Most of the Street’s upper storeys today are dead-eyed garrets, tenants not wanting to climb six flights for a square of bare floorboard and a grimy window. They look haunted, but are they? At some witching hour do the hacks stand up again like haunted brooms and descend the stairs? Sadly not.

What atmosphere there is remains aloft. No cheeky Cockney sparrows at street level to greet me with a Cor Blimey. No Dick Van Dykes bearing the Morning Edition on their heads. Just sandwich shop key holders, plus a quickstepping posse of mysterious men in deep hoods holding limp banana skins. My good mornings to delivery people were answered by glum silence. It was more than unfriendliness. It was some unwritten rule of the night time economy, and I had broken it.

Warm ports of comfort

The magic that is left at street level haunts the vicinities of the pubs: the George, the Bell, the Tipperary, the Olde Cock, with its fairy-tale pinnacle and Tudor footprint, all with some hint of life, even at this hour. In the back, by Lincoln’s Inn Fields, Roxy Beaujolais’ four-hundred-year-old Seven Stars has a single bare lightbulb glowing in an upper room. Beyond it, Charles Dickens’ frail old Curiosity Shop wears a splint of girders to stop it falling back into the black hole of a new development.

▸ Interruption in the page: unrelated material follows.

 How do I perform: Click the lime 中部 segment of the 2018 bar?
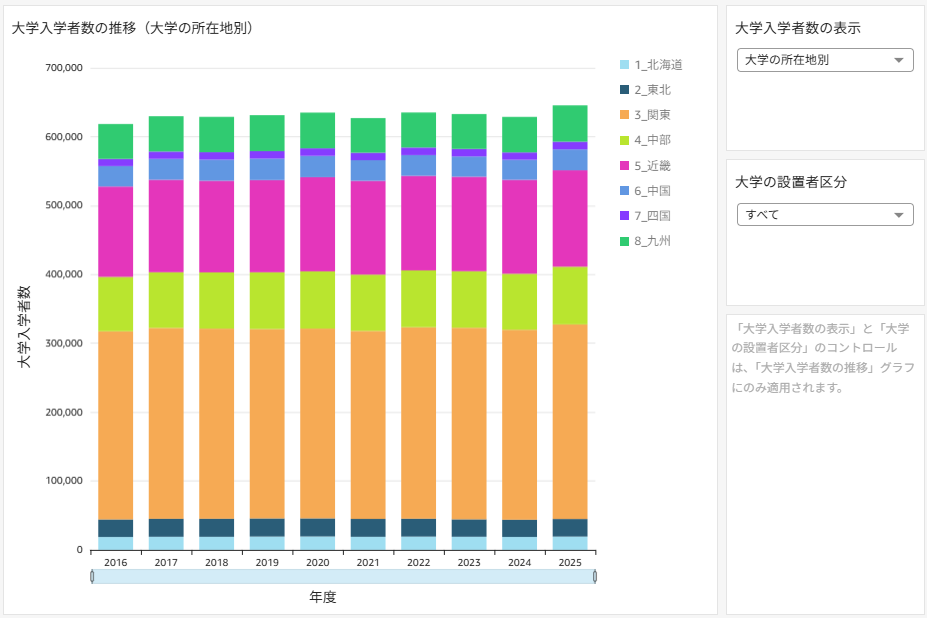[x=217, y=300]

Dickens’ Old Curiosity Shop does its Tiny Tim impersonation.

Black was the colour of Fleet Street in its heyday: black ink, black cars, black hats, black hearts. 'Street of Shame' — Private Eye’s name for it — was stolen from a movie about a Japanese brothel. It was a world that took care of you, but it was also a world that could spit you out. For those who needed them most, the pubs were warm ports of comfort in the cruel sea of journalism, an amber necklace on a pinstriped pig.

The George, normally haunted by a rakish cavalier, sadly absent this morning.

The only place open on Fleet Street

Give thanks for these pubs. Even in repose they take the edge off modernity. And give thanks for McDonald’s. Nowhere else, not even a sandwich shop, was open. Fingers numb with cold, I slipped inside, and permitted myself a small feast of bacon and egg in a sugary bun. Beverly, a cleaner from Brixton, gave me a lovely smile and told me her family stories. There was even background music. Tom Chaplin, of Keane, was walking across an empty land: “O simple thing, where have you gone/I’m getting old, and I need something to rely on”.

McDonalds is something to rely on, a dot of hope in modernity’s tundra. The bacon and egg lady was frank. They could open at five. But they open just before six, because at five there’s nobody here. Sad, but true. The first unsleeping hive of news has become a pale set of clues to past glories. The presses are gone. Edgar Wallace, honest chronicler of wars, churner out of countless words, rests in bronze profile. Trust McDonald’s to deliver the truth unvarnished.